> **Dataset entries**
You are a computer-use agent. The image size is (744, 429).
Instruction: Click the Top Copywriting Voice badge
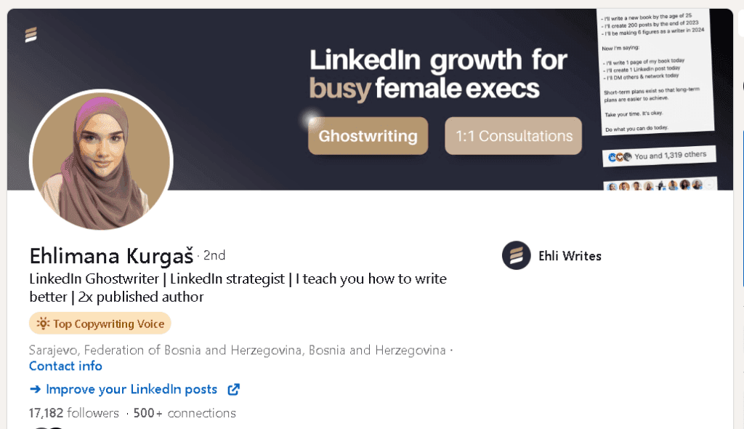pyautogui.click(x=100, y=324)
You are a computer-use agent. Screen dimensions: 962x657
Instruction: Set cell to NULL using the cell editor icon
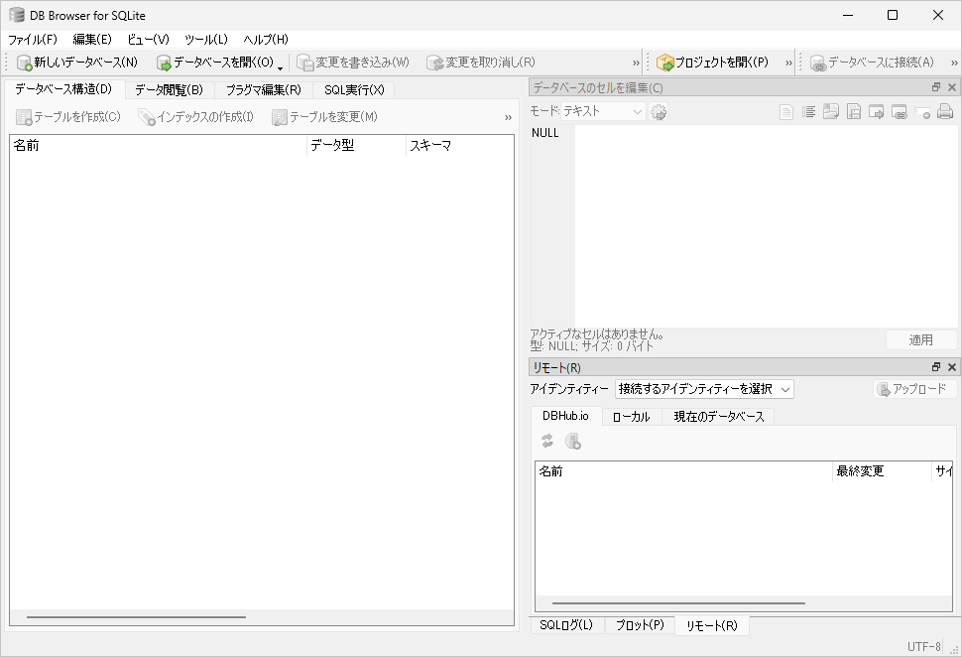[x=921, y=111]
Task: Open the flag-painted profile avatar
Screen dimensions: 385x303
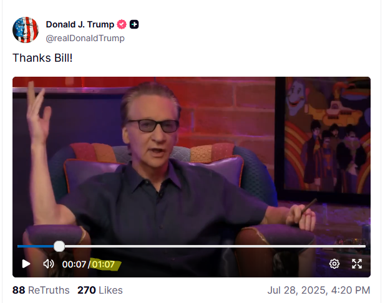Action: click(x=26, y=30)
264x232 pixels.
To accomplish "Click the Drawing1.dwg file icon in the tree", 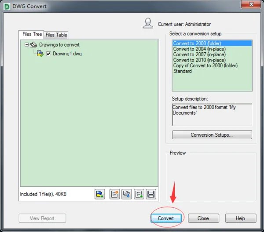I will 40,54.
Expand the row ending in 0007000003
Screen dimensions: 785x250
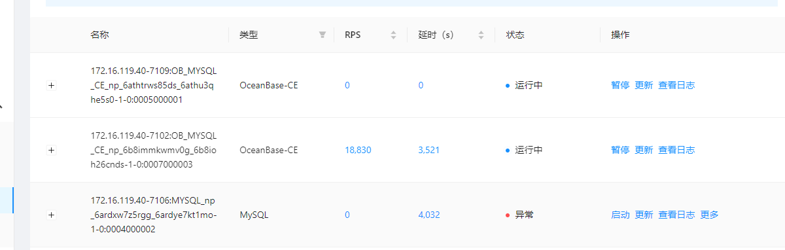tap(52, 150)
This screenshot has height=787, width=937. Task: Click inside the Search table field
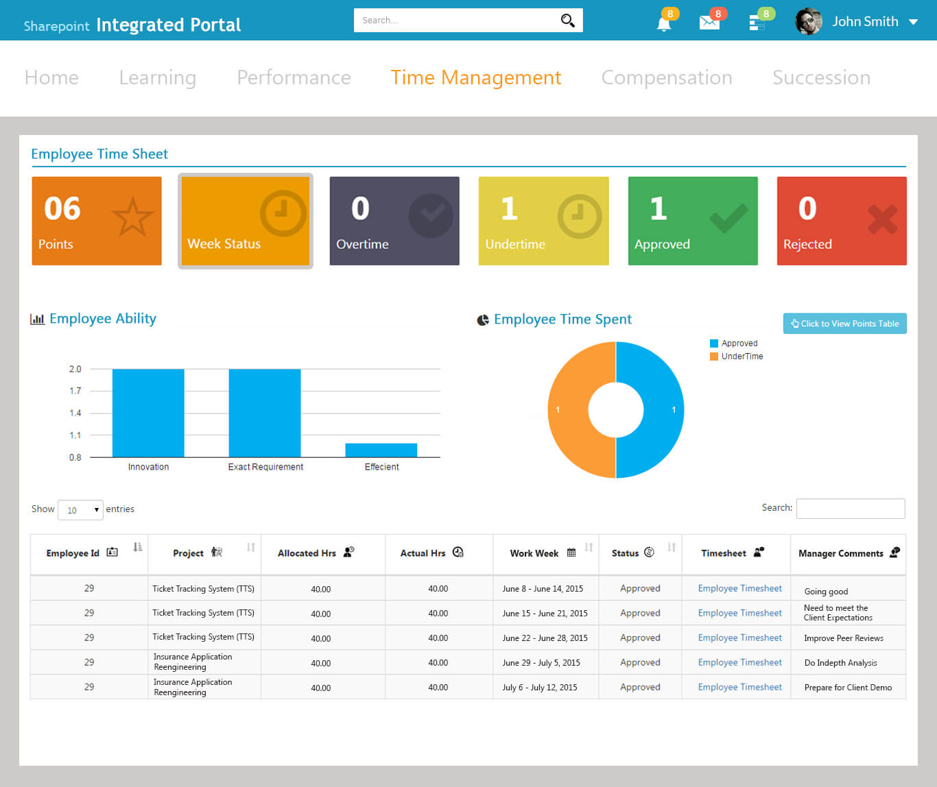tap(851, 508)
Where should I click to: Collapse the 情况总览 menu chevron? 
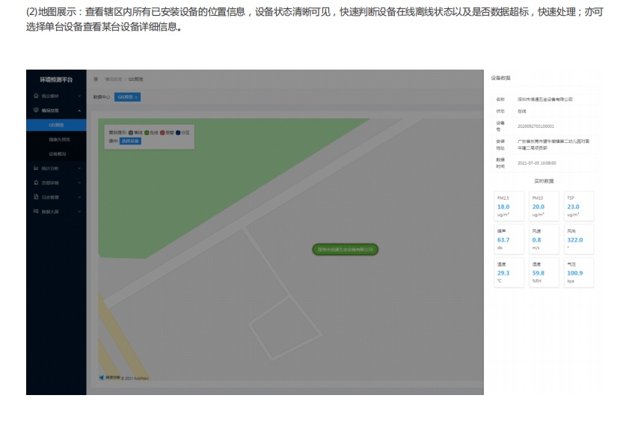coord(79,111)
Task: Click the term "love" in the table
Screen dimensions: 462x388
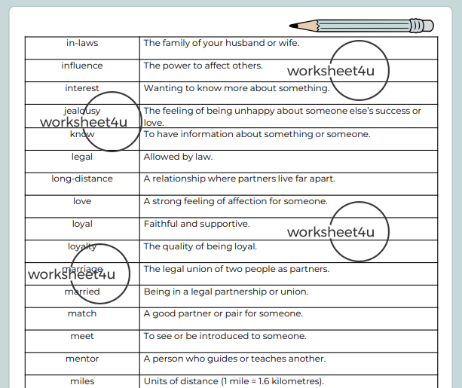Action: point(82,201)
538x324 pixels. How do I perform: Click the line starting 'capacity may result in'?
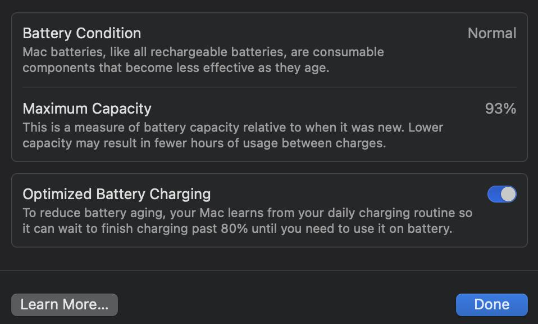pyautogui.click(x=204, y=143)
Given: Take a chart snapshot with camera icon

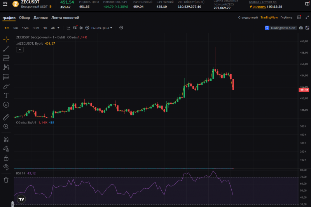Looking at the screenshot, I should click(x=301, y=28).
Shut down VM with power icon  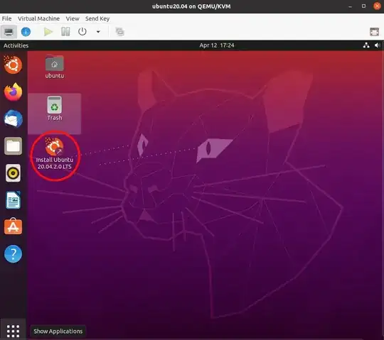tap(82, 31)
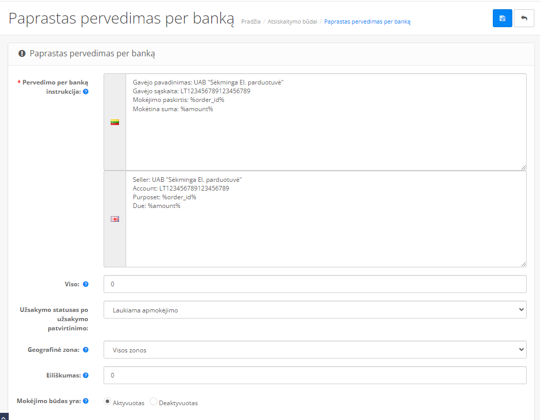Click into the English instructions text area
540x420 pixels.
pos(326,230)
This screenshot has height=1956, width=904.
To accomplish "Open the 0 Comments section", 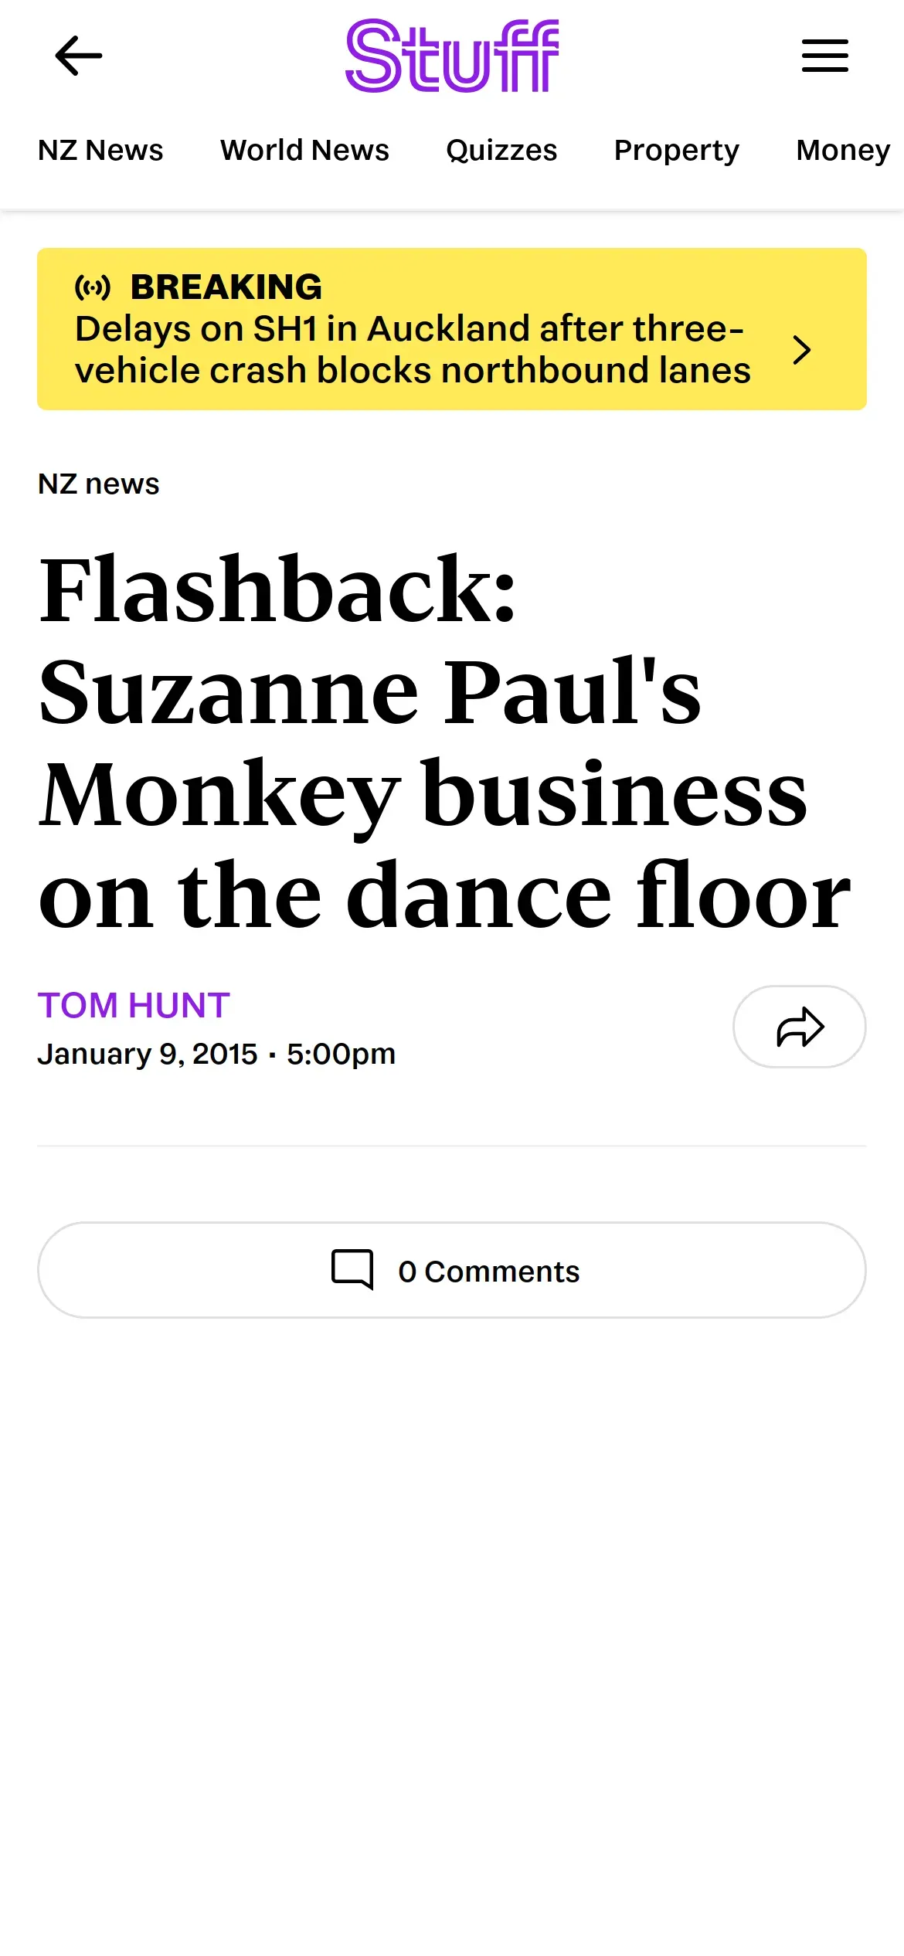I will [488, 1271].
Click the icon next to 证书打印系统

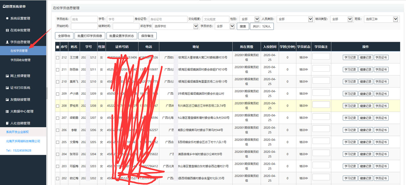pos(7,88)
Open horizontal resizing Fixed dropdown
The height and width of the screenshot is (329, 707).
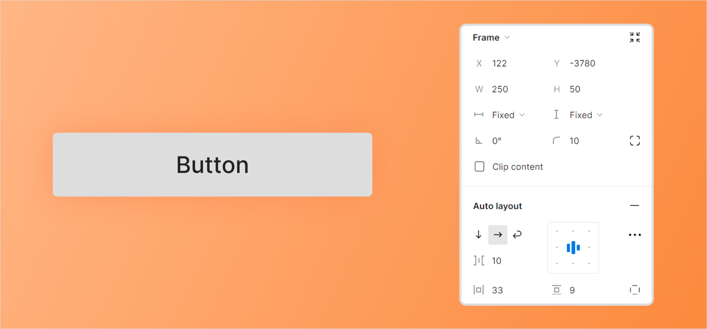tap(508, 115)
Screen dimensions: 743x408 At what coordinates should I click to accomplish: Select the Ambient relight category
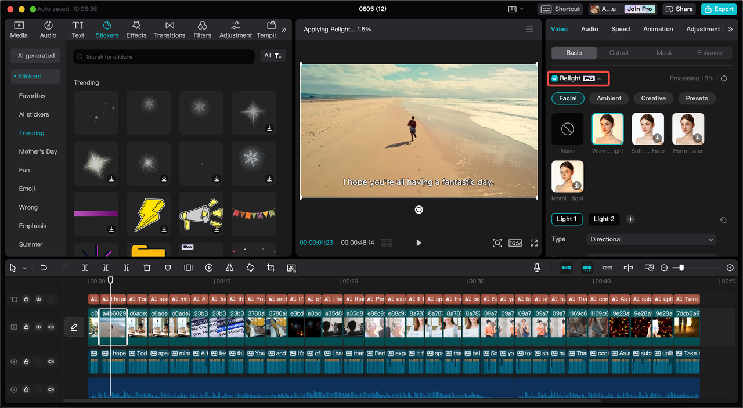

> **Exercise goal**
Copy each line above where the string "agent" occurs.

> **Finished task**
You are a computer-use agent. The image size is (744, 429).
You are a computer-use agent. Screen dimensions: 962x657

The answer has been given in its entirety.